Retype all of the records precisely.

* Records for the exercise
========================

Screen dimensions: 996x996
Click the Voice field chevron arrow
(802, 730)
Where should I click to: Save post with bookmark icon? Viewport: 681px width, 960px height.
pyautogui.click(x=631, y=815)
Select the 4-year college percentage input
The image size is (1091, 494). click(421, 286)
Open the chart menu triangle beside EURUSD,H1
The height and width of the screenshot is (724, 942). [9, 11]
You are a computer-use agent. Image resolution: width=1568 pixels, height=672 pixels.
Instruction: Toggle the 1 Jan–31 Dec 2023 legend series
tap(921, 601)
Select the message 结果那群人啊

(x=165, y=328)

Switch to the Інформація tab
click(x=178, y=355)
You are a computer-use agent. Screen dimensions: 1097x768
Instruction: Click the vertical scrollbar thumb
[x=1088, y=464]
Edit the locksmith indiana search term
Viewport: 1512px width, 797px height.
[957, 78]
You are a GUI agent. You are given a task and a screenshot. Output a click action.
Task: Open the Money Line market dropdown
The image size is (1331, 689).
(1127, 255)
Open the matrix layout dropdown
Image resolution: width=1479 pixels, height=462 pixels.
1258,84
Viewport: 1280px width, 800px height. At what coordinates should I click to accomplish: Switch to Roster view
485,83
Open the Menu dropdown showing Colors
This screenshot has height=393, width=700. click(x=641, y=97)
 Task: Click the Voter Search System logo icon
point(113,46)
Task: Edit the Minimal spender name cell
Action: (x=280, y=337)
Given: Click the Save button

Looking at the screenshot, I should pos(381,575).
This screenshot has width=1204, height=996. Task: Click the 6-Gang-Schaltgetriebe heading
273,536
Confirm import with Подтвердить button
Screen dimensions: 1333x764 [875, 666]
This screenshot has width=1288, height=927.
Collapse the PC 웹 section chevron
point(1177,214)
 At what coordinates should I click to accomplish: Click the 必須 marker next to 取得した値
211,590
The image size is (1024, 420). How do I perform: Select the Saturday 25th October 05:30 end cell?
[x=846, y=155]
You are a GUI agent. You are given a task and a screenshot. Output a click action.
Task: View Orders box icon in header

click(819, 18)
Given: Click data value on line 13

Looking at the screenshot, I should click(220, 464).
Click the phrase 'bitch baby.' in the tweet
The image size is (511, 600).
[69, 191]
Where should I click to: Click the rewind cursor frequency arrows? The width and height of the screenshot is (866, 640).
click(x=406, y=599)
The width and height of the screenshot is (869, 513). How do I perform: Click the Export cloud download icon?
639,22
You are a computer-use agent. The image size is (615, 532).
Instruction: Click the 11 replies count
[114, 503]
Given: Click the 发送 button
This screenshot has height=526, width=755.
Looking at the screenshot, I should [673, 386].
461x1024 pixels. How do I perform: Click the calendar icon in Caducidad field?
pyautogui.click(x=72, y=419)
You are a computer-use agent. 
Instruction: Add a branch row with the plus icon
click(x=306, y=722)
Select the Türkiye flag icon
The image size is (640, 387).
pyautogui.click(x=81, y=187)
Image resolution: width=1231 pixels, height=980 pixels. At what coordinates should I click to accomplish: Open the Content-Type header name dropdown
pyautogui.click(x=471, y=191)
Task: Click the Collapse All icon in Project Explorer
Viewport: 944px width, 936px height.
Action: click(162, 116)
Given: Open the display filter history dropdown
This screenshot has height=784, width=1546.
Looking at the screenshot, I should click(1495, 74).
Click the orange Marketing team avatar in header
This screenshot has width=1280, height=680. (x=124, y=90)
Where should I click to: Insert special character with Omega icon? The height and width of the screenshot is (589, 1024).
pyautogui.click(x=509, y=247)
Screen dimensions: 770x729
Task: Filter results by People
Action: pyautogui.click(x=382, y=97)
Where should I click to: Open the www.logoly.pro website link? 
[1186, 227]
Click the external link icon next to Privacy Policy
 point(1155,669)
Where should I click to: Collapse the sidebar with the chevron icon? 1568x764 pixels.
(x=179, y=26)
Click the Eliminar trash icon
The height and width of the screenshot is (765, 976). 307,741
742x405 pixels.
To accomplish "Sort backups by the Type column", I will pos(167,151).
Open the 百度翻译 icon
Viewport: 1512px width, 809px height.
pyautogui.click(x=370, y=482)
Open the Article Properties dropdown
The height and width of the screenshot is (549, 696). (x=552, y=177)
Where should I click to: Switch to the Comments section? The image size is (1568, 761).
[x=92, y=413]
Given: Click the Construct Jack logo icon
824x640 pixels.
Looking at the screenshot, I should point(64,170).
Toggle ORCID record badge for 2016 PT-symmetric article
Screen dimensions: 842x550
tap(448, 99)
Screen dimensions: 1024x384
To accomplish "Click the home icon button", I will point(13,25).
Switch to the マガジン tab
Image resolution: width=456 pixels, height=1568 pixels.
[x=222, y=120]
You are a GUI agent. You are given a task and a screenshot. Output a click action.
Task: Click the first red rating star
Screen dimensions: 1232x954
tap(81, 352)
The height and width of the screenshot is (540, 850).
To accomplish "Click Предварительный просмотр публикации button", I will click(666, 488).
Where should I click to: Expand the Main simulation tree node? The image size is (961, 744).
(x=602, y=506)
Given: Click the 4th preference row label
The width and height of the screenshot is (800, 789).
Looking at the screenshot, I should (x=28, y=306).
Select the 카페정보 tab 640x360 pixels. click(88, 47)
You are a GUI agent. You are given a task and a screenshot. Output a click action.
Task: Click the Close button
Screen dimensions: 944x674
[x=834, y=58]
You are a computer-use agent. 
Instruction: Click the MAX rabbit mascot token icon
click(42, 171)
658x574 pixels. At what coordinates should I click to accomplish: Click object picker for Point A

========================

* Task result
Screen dimensions: 996x996
Click the Voice field chevron arrow
(802, 730)
Where should I click to: Save post with bookmark icon? Viewport: 681px width, 960px height.
pyautogui.click(x=631, y=815)
Select the 4-year college percentage input
The image size is (1091, 494). click(421, 286)
Open the chart menu triangle beside EURUSD,H1
The height and width of the screenshot is (724, 942). [9, 11]
You are a computer-use agent. Image resolution: width=1568 pixels, height=672 pixels.
Instruction: Toggle the 1 Jan–31 Dec 2023 legend series
tap(921, 601)
Select the message 结果那群人啊

(x=165, y=328)

Switch to the Інформація tab
click(x=178, y=355)
You are a computer-use agent. Screen dimensions: 1097x768
Instruction: Click the vertical scrollbar thumb
[x=1088, y=464]
Edit the locksmith indiana search term
Viewport: 1512px width, 797px height.
[957, 78]
You are a GUI agent. You are given a task and a screenshot. Output a click action.
Task: Open the Money Line market dropdown
The image size is (1331, 689).
(1127, 255)
Open the matrix layout dropdown
Image resolution: width=1479 pixels, height=462 pixels.
1258,84
Viewport: 1280px width, 800px height. At what coordinates should I click to accomplish: Switch to Roster view
485,83
Open the Menu dropdown showing Colors
This screenshot has height=393, width=700. click(x=641, y=97)
 Task: Click the Voter Search System logo icon
point(113,46)
Task: Edit the Minimal spender name cell
Action: (x=280, y=337)
Given: Click the Save button

Looking at the screenshot, I should pos(381,575).
This screenshot has width=1204, height=996. Task: Click the 6-Gang-Schaltgetriebe heading
273,536
Confirm import with Подтвердить button
Screen dimensions: 1333x764 [875, 666]
This screenshot has width=1288, height=927.
Collapse the PC 웹 section chevron
point(1177,214)
 At what coordinates should I click to accomplish: Click the 必須 marker next to 取得した値
211,590
The image size is (1024, 420). How do I perform: Select the Saturday 25th October 05:30 end cell?
[x=846, y=155]
You are a GUI agent. You are given a task and a screenshot. Output a click action.
Task: View Orders box icon in header

click(819, 18)
Given: Click data value on line 13

Looking at the screenshot, I should click(220, 464).
Click the phrase 'bitch baby.' in the tweet
The image size is (511, 600).
[69, 191]
Where should I click to: Click the rewind cursor frequency arrows? The width and height of the screenshot is (866, 640).
click(x=406, y=599)
The width and height of the screenshot is (869, 513). How do I perform: Click the Export cloud download icon?
639,22
You are a computer-use agent. The image size is (615, 532).
Instruction: Click the 11 replies count
[114, 503]
Given: Click the 发送 button
This screenshot has height=526, width=755.
Looking at the screenshot, I should [673, 386].
461x1024 pixels. How do I perform: Click the calendar icon in Caducidad field?
pyautogui.click(x=72, y=419)
You are a computer-use agent. 
Instruction: Add a branch row with the plus icon
click(x=306, y=722)
Select the Türkiye flag icon
The image size is (640, 387).
pyautogui.click(x=81, y=187)
Image resolution: width=1231 pixels, height=980 pixels. At what coordinates should I click to accomplish: Open the Content-Type header name dropdown
pyautogui.click(x=471, y=191)
Task: Click the Collapse All icon in Project Explorer
Viewport: 944px width, 936px height.
Action: click(162, 116)
Given: Open the display filter history dropdown
This screenshot has height=784, width=1546.
Looking at the screenshot, I should click(1495, 74).
Click the orange Marketing team avatar in header
This screenshot has width=1280, height=680. (x=124, y=90)
Where should I click to: Insert special character with Omega icon? The height and width of the screenshot is (589, 1024).
pyautogui.click(x=509, y=247)
Screen dimensions: 770x729
Task: Filter results by People
Action: pyautogui.click(x=382, y=97)
Where should I click to: Open the www.logoly.pro website link? 
[1186, 227]
Click the external link icon next to Privacy Policy
 point(1155,669)
Where should I click to: Collapse the sidebar with the chevron icon? 1568x764 pixels.
(x=179, y=26)
Click the Eliminar trash icon
The height and width of the screenshot is (765, 976). 307,741
742x405 pixels.
To accomplish "Sort backups by the Type column", I will pos(167,151).
Open the 百度翻译 icon
Viewport: 1512px width, 809px height.
pyautogui.click(x=370, y=482)
Open the Article Properties dropdown
The height and width of the screenshot is (549, 696). (x=552, y=177)
Where should I click to: Switch to the Comments section? The image size is (1568, 761).
[x=92, y=413]
Given: Click the Construct Jack logo icon
824x640 pixels.
Looking at the screenshot, I should point(64,170).
Toggle ORCID record badge for 2016 PT-symmetric article
Screen dimensions: 842x550
tap(448, 99)
Screen dimensions: 1024x384
To accomplish "Click the home icon button", I will point(13,25).
Switch to the マガジン tab
Image resolution: width=456 pixels, height=1568 pixels.
[x=222, y=120]
You are a GUI agent. You are given a task and a screenshot. Output a click action.
Task: Click the first red rating star
Screen dimensions: 1232x954
tap(81, 352)
The height and width of the screenshot is (540, 850).
To accomplish "Click Предварительный просмотр публикации button", I will click(666, 488).
Where should I click to: Expand the Main simulation tree node? The image size is (961, 744).
(x=602, y=506)
Given: Click the 4th preference row label
The width and height of the screenshot is (800, 789).
Looking at the screenshot, I should (x=28, y=306).
Select the 카페정보 tab 640x360 pixels. click(88, 47)
You are a GUI agent. You are given a task and a screenshot. Output a click action.
Task: Click the Close button
Screen dimensions: 944x674
[x=834, y=58]
You are a computer-use agent. 
Instruction: Click the MAX rabbit mascot token icon
click(42, 171)
658x574 pixels. At what coordinates should I click to accomplish: Click object picker for Point A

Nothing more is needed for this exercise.